Your assignment: Gather, from the data below, each line in which the word "icon" occurs.
======== Exercise data ========
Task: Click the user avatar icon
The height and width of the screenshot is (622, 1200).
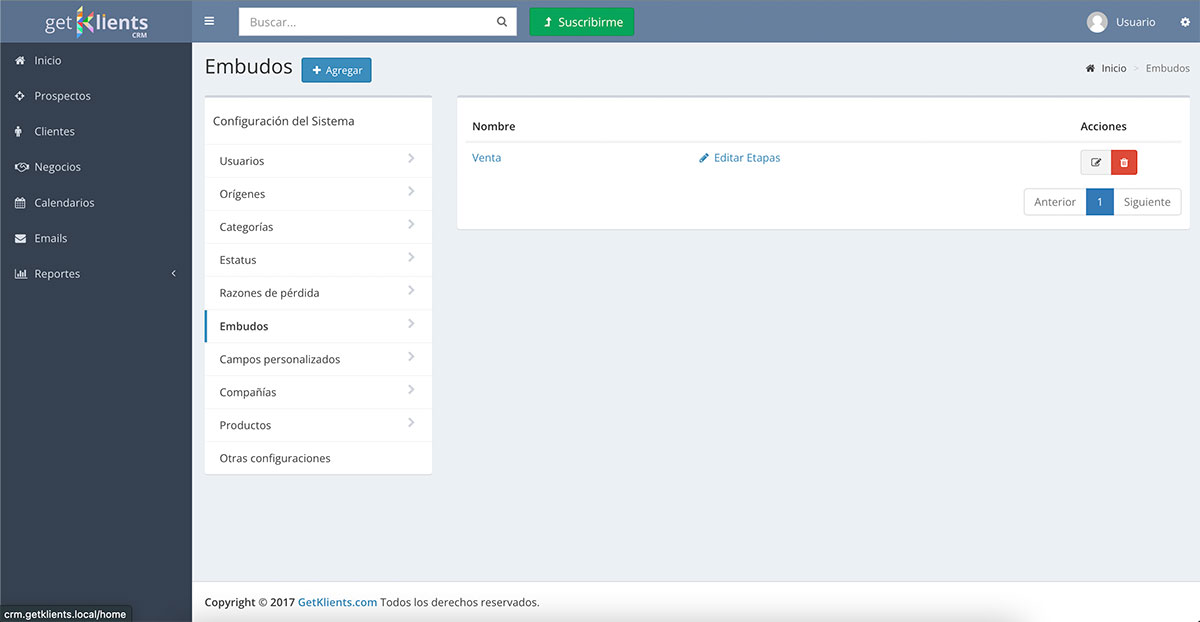Action: pyautogui.click(x=1097, y=22)
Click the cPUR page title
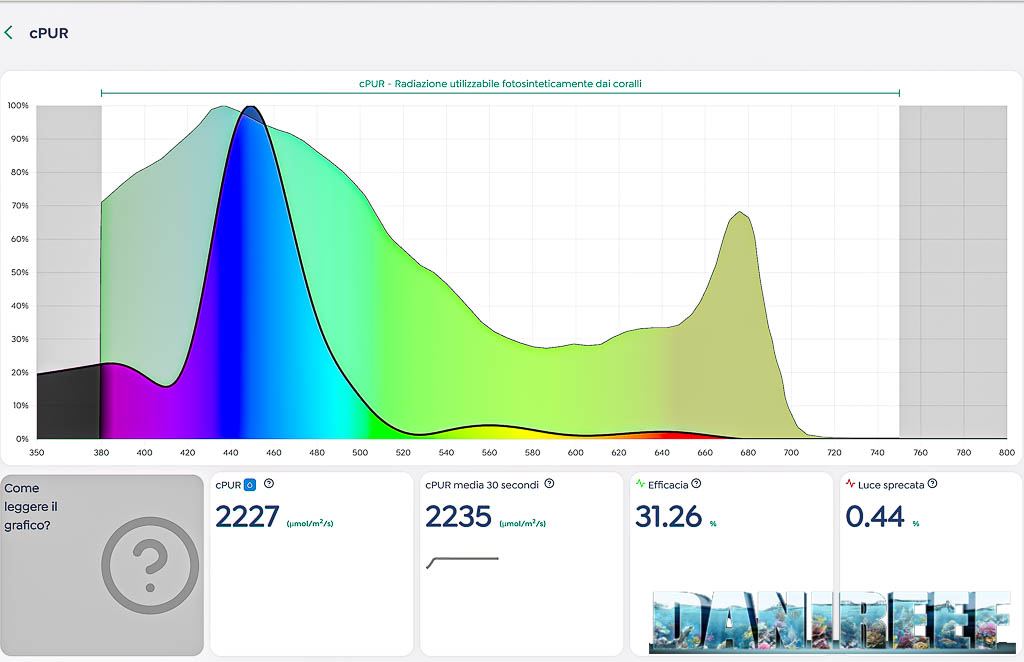This screenshot has width=1024, height=662. click(48, 33)
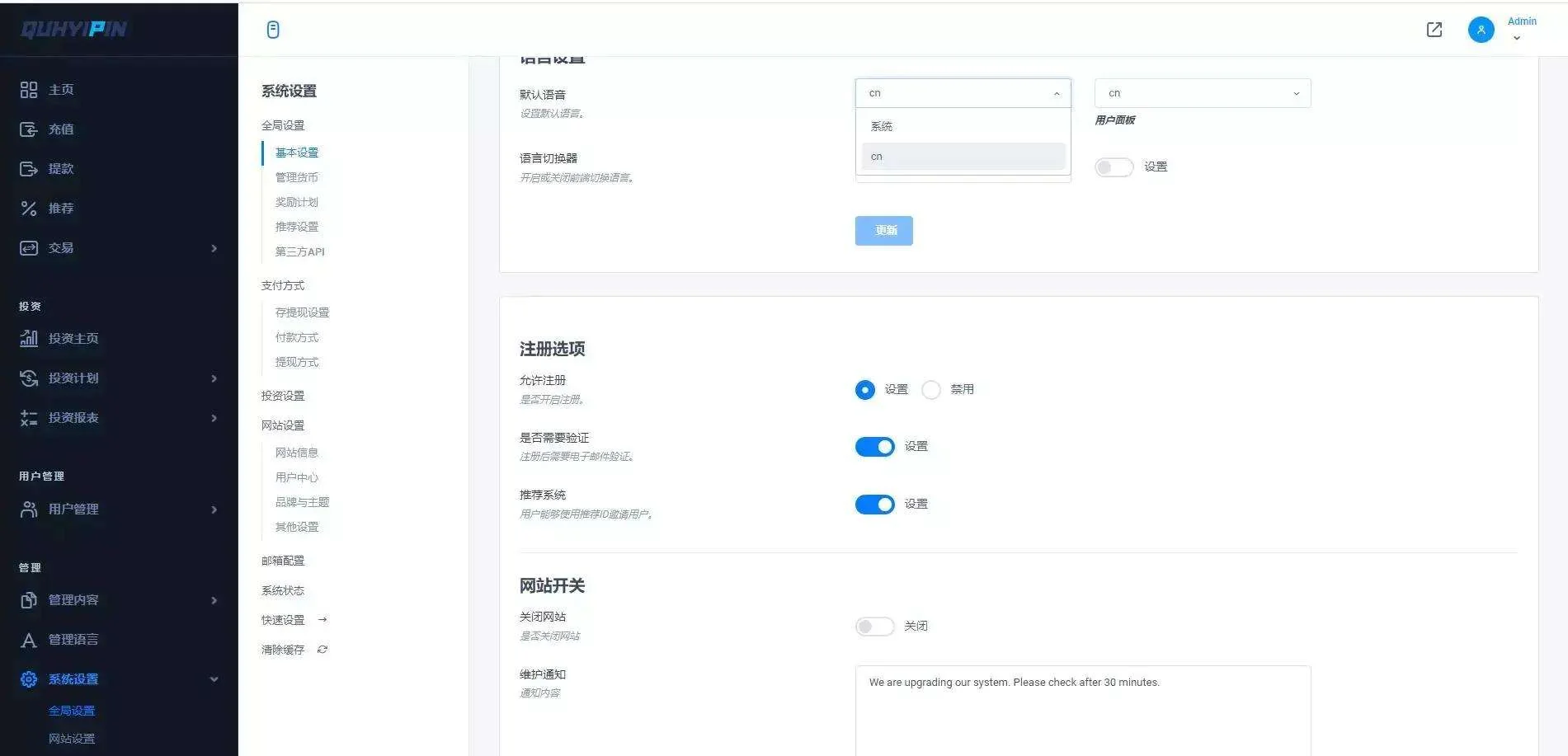Select the 禁用 radio button for registration

pyautogui.click(x=931, y=390)
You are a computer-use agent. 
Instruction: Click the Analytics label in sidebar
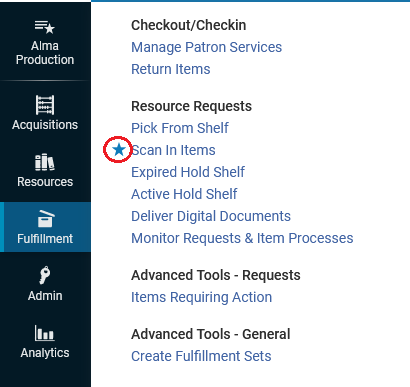[45, 353]
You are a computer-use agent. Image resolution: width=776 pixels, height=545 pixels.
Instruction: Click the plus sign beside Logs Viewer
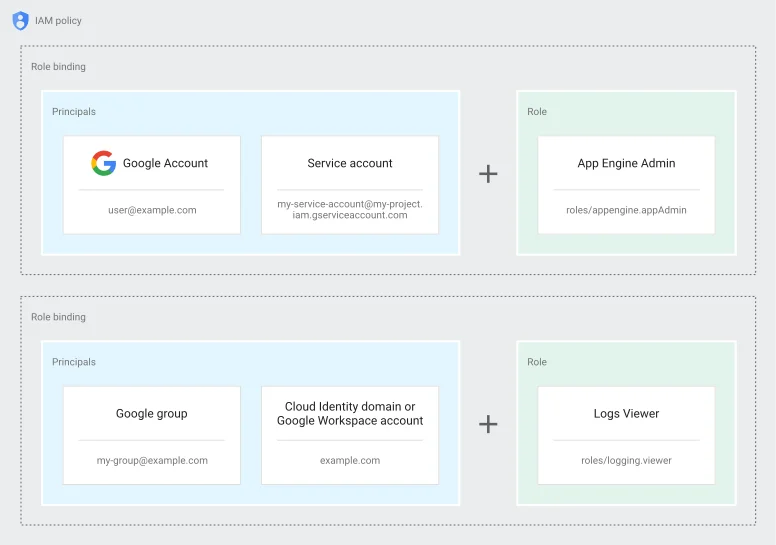point(488,424)
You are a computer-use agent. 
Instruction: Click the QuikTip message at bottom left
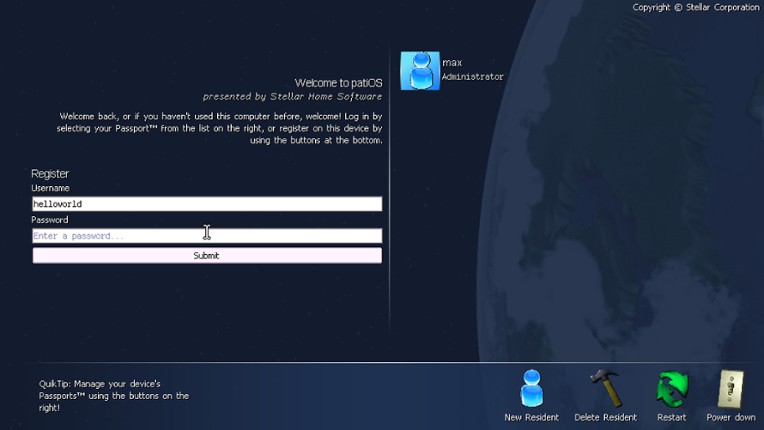pos(113,395)
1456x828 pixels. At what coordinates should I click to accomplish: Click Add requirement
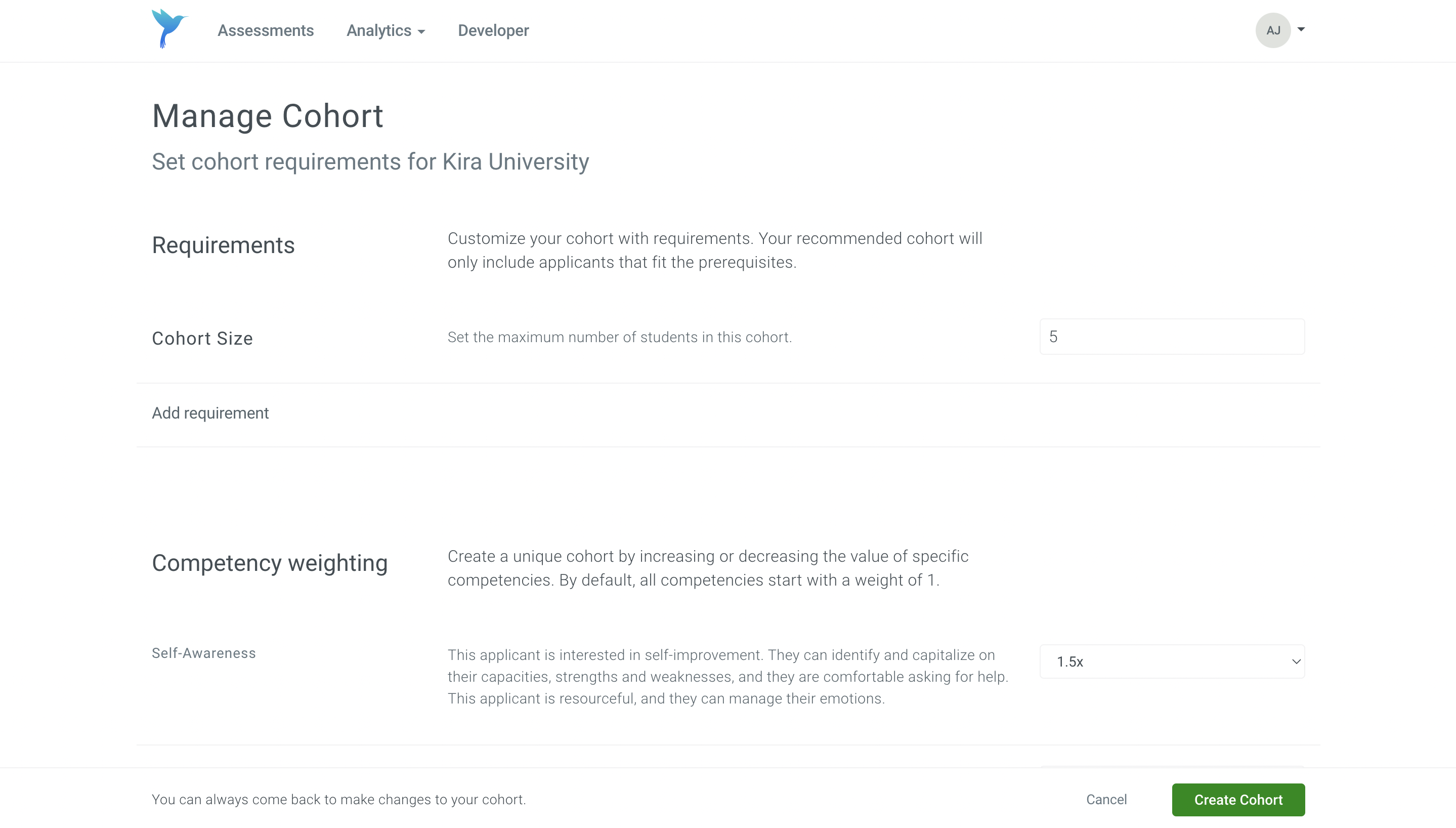click(210, 413)
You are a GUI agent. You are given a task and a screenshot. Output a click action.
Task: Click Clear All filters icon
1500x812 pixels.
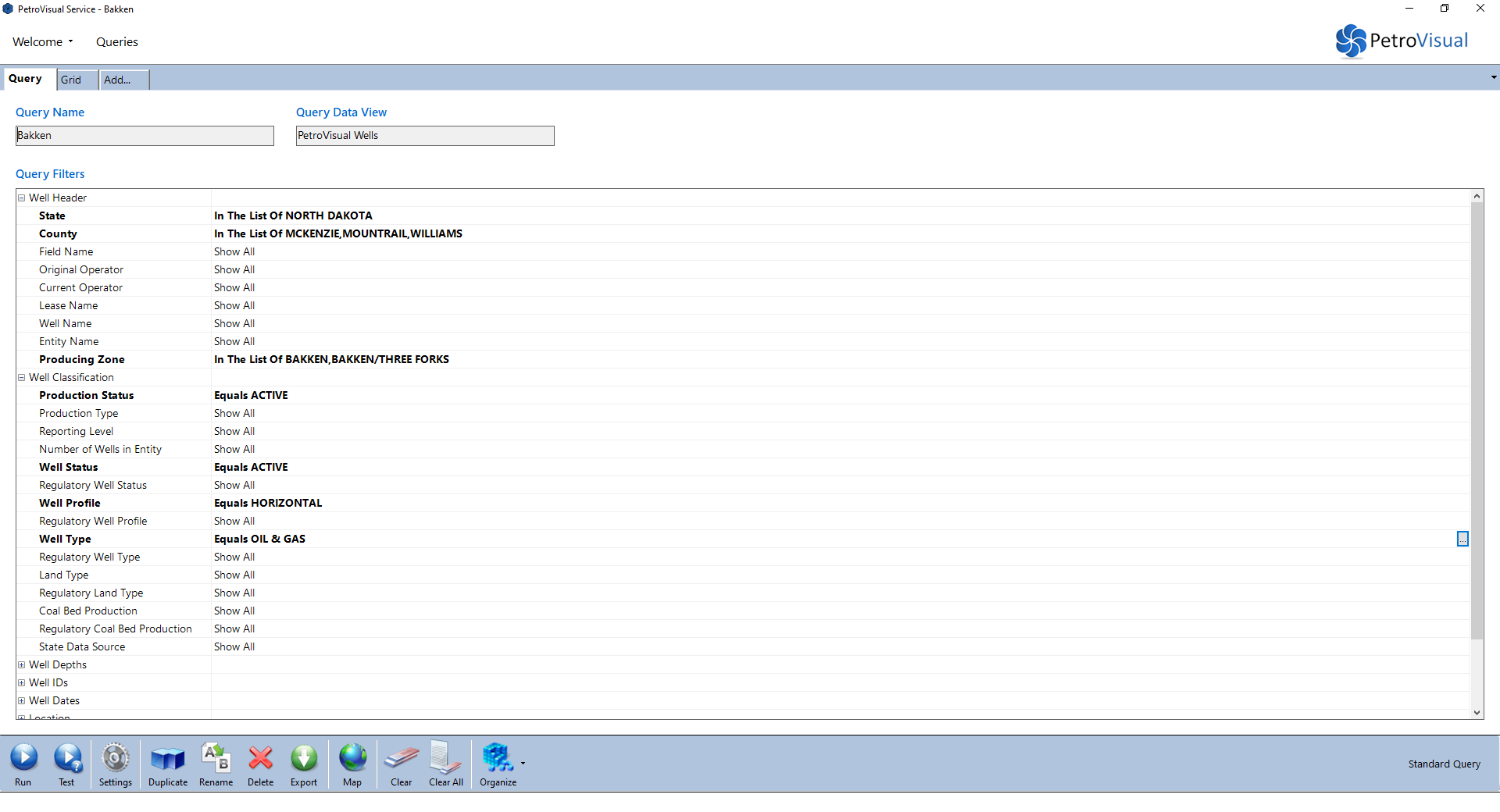(445, 764)
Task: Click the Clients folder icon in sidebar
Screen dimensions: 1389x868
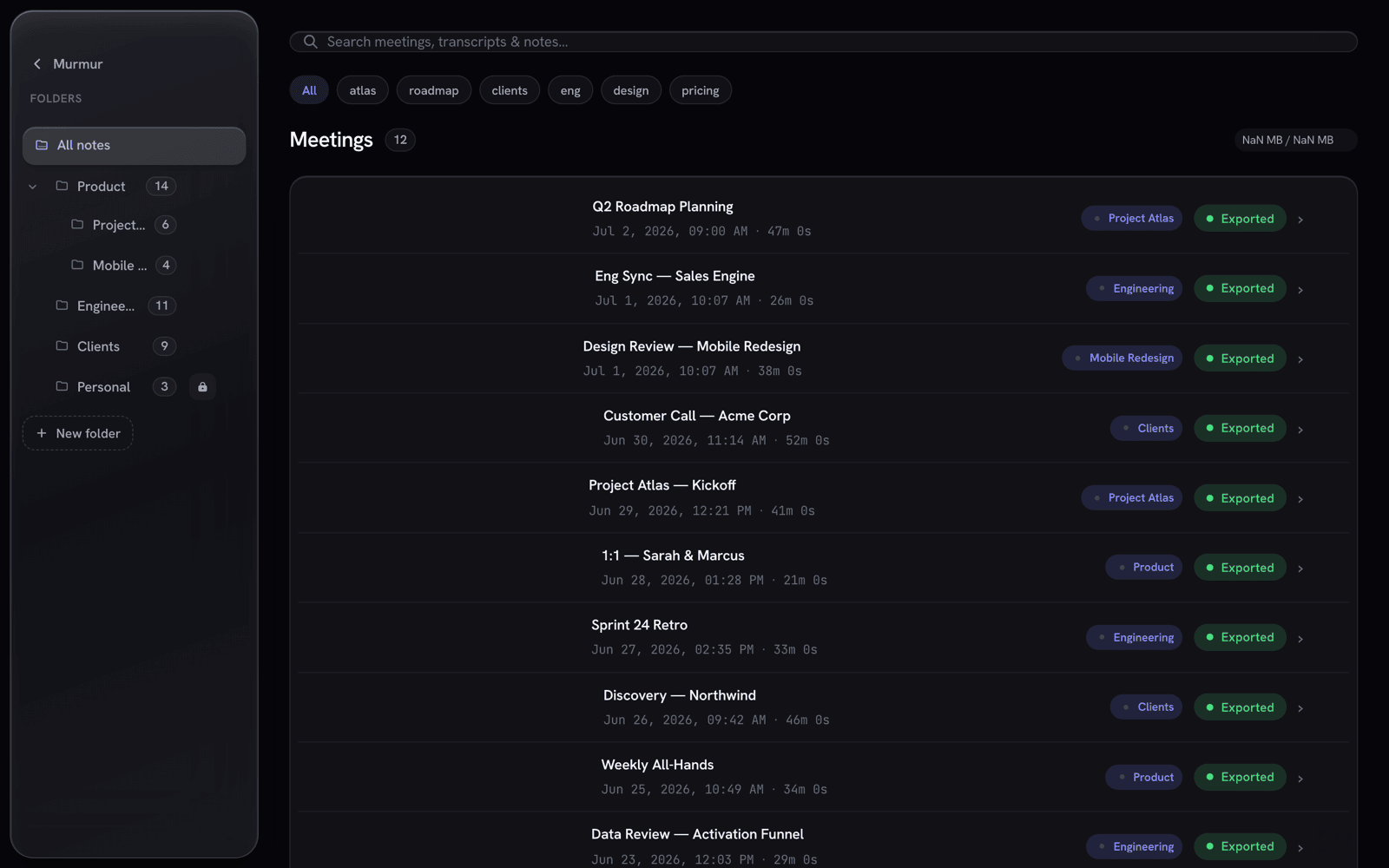Action: [62, 345]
========
Answer below:
Task: Click the user avatar icon
Task: Click Clear All filters icon
Task: Click the Clients folder icon in sidebar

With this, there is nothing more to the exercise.